◆ BRIEF ◆
Report all lines in the records that hold the string "computer".

********

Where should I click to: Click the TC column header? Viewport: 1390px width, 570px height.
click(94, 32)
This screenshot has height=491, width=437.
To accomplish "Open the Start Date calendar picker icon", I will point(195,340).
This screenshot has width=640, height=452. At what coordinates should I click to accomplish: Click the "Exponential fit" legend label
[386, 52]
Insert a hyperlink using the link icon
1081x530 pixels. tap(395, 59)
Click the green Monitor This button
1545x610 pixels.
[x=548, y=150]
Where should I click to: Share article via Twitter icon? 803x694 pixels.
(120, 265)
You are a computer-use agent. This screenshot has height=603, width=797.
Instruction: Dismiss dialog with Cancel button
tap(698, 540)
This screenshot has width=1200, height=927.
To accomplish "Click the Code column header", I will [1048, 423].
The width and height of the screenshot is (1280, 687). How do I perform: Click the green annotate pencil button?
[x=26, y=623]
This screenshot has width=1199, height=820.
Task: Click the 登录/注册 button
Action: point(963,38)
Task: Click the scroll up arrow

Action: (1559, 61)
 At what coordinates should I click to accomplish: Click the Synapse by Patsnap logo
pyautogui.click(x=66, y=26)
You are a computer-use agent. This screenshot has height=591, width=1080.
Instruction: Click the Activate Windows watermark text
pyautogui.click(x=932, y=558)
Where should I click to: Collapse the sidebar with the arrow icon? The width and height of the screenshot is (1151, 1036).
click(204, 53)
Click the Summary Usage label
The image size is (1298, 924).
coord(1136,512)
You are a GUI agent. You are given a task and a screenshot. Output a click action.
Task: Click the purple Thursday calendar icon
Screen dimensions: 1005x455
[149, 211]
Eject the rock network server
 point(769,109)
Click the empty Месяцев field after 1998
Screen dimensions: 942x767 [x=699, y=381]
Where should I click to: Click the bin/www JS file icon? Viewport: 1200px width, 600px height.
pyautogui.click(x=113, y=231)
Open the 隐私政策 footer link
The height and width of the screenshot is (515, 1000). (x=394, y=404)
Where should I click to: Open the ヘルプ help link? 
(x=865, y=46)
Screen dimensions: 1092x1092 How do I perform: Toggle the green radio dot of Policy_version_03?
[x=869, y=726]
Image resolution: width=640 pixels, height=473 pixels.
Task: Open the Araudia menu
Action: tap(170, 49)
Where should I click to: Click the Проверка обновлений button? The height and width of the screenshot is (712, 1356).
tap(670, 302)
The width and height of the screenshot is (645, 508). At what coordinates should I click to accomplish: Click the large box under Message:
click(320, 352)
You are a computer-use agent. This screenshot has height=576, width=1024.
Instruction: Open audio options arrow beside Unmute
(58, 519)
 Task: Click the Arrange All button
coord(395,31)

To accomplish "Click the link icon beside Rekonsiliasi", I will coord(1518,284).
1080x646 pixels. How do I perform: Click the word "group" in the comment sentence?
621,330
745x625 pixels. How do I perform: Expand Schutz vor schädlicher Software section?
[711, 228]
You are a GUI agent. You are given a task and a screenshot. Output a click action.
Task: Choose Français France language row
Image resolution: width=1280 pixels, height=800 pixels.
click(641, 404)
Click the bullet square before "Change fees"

********

◆ EXERCISE RESPONSE ◆
You are a computer-use agent. This screenshot has height=603, width=797.
You are a computer-use agent. This screenshot has height=591, width=1080.
You are a computer-use agent. This screenshot has height=576, width=1024.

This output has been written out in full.